Express the records below as a Markdown table with the columns Row and Line, giving each nonblank line its own numbered row and skipping blank lines. Leave the pictures out.

Material shown:
--- begin ---

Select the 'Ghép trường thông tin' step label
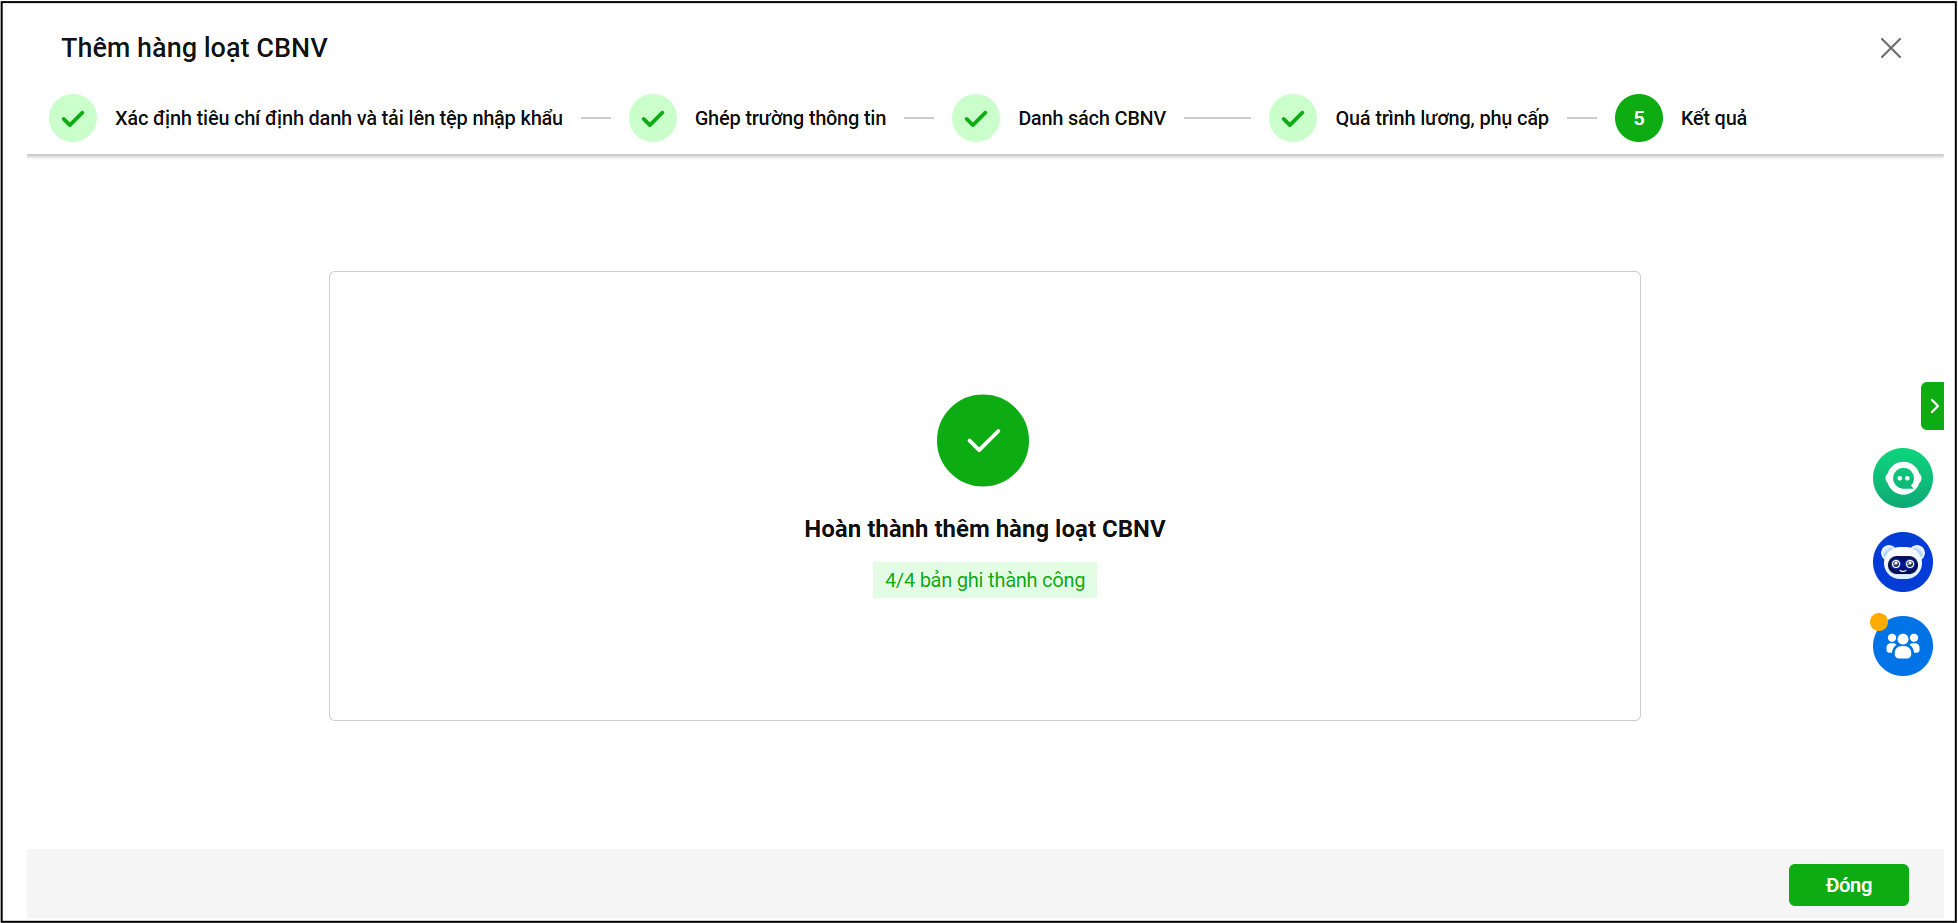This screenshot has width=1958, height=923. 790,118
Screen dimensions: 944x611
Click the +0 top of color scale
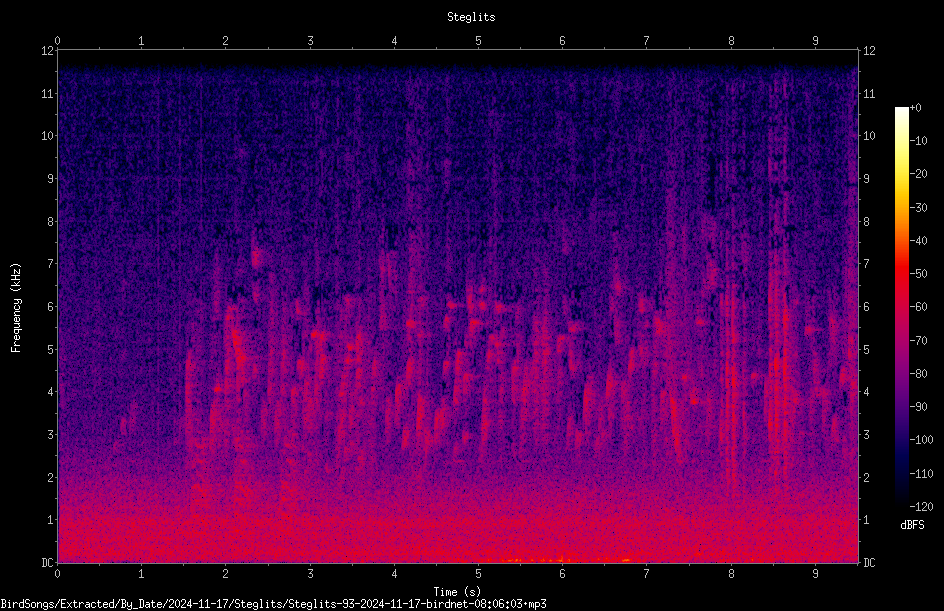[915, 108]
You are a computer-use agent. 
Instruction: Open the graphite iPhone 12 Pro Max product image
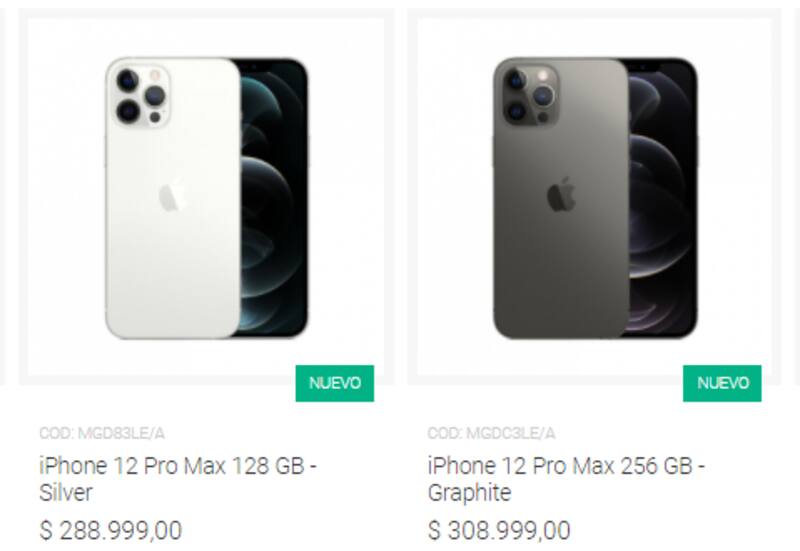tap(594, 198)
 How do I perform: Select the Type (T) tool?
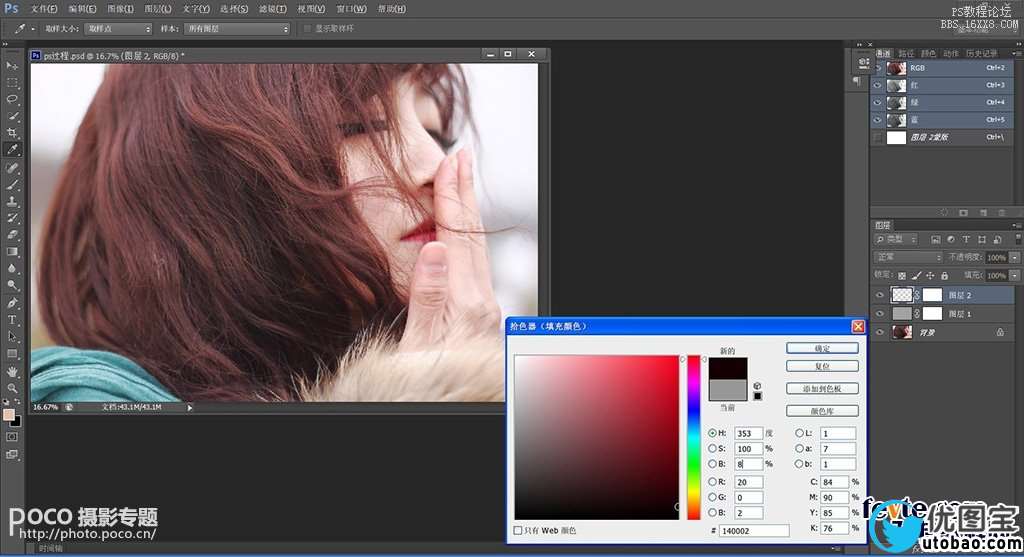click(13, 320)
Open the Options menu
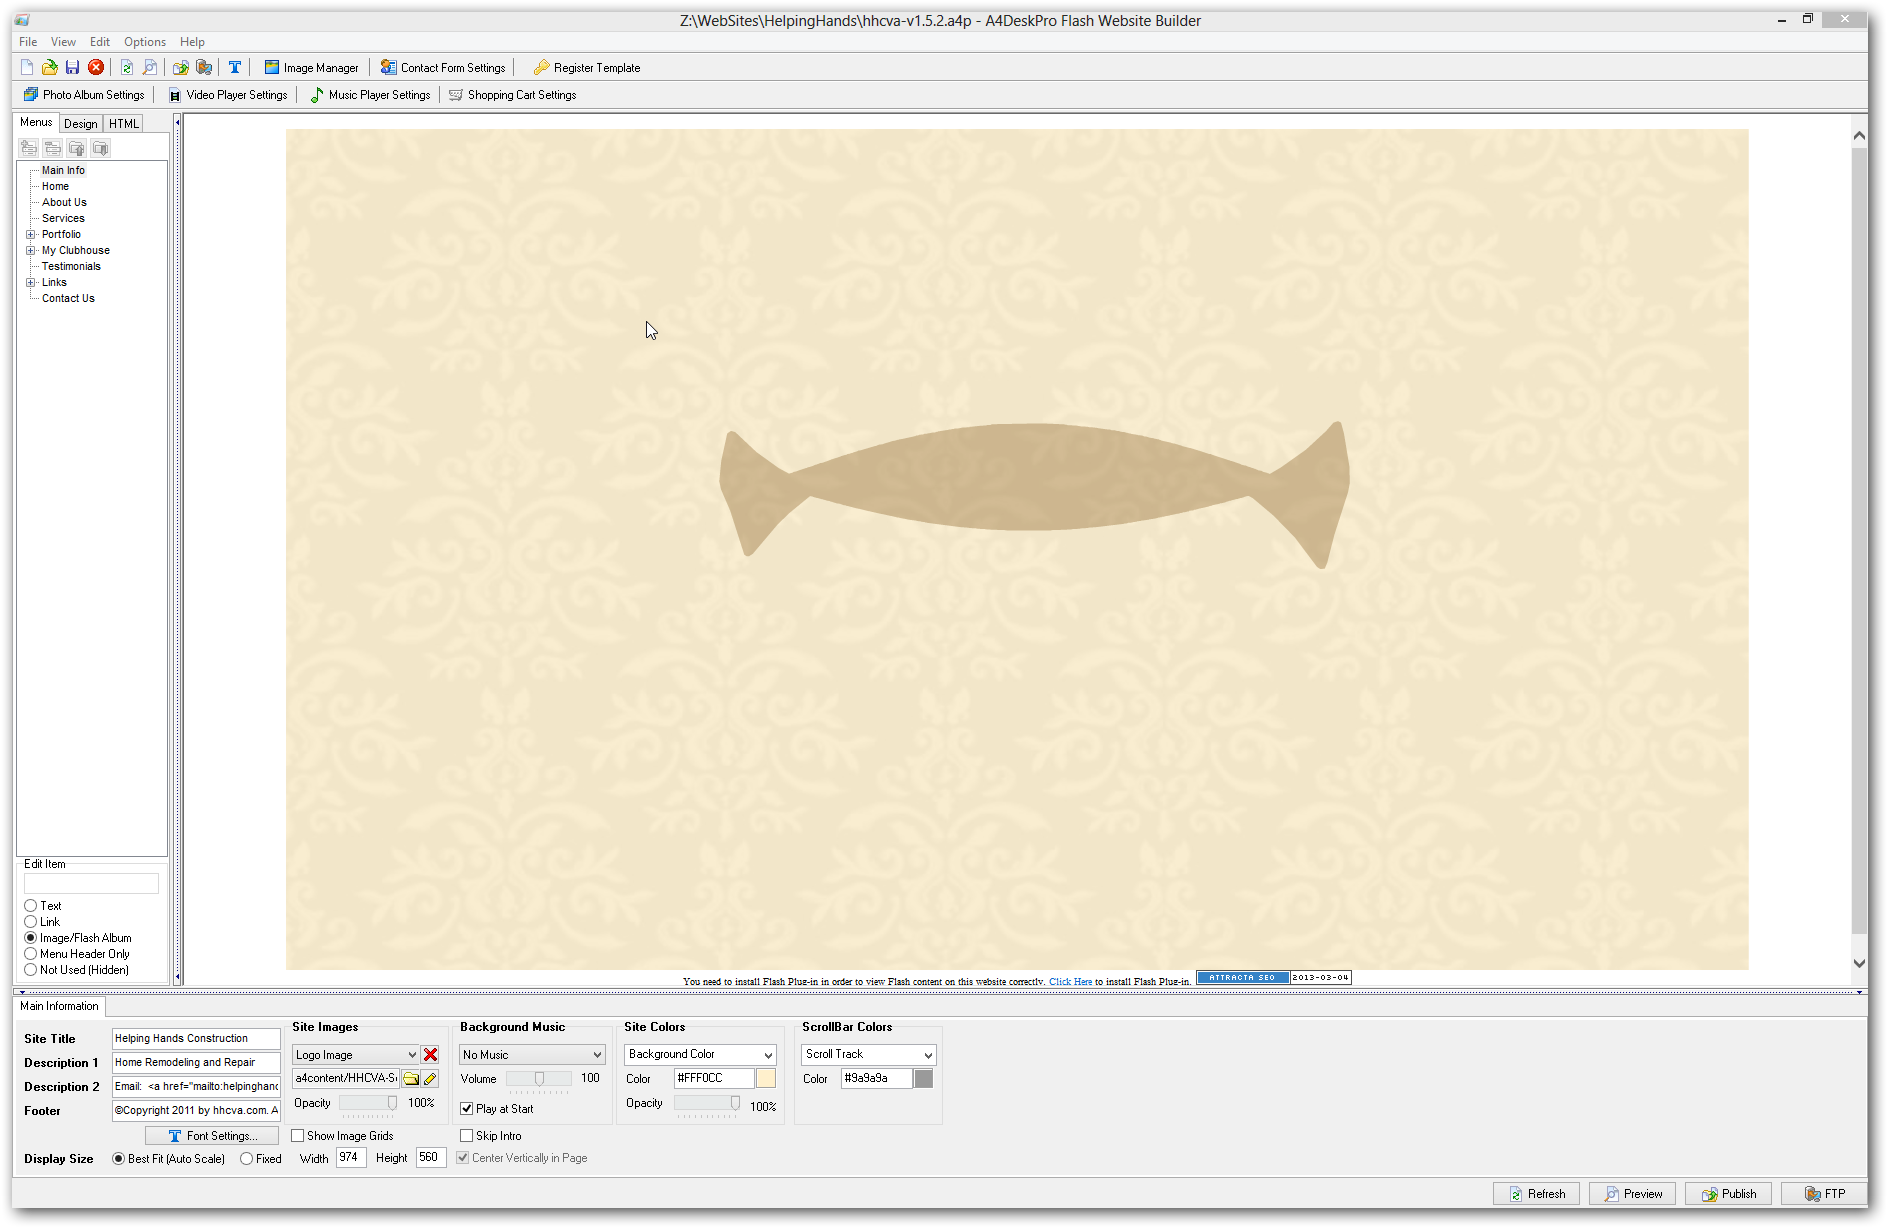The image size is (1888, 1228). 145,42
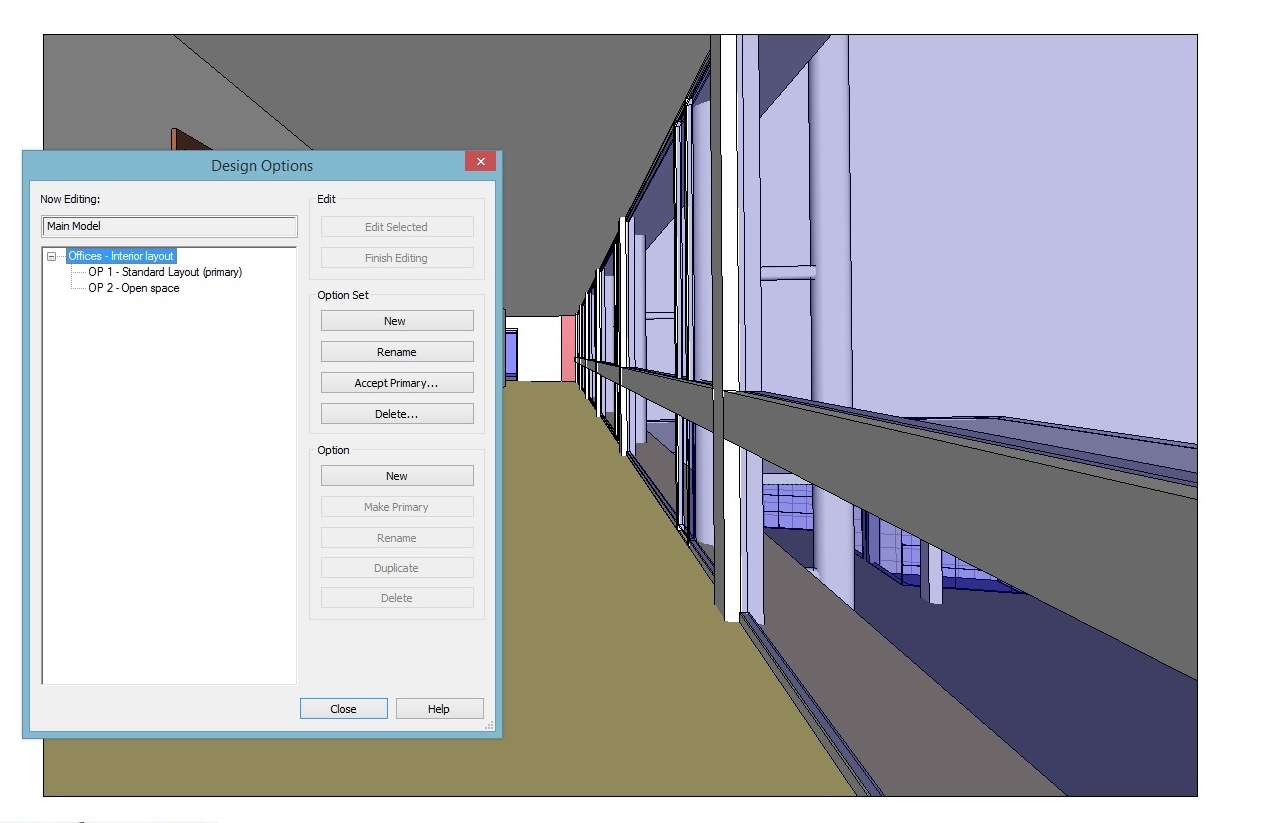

--- end ---

Answer to this task:
| Row | Line |
|---|---|
| 1 | Select the 'Ghép trường thông tin' step label |
| 2 | This screenshot has width=1958, height=923. 790,118 |
| 3 | Screen dimensions: 944x611 |
| 4 | Click the +0 top of color scale |
| 5 | [915, 108] |
| 6 | You are a computer-use agent.  |
| 7 | Instruction: Open the graphite iPhone 12 Pro Max product image |
| 8 | tap(594, 198) |
| 9 |  How do I perform: Select the Type (T) tool? |
| 10 | click(13, 320) |
| 11 | Open the Options menu |
| 12 | The image size is (1888, 1228). 145,42 |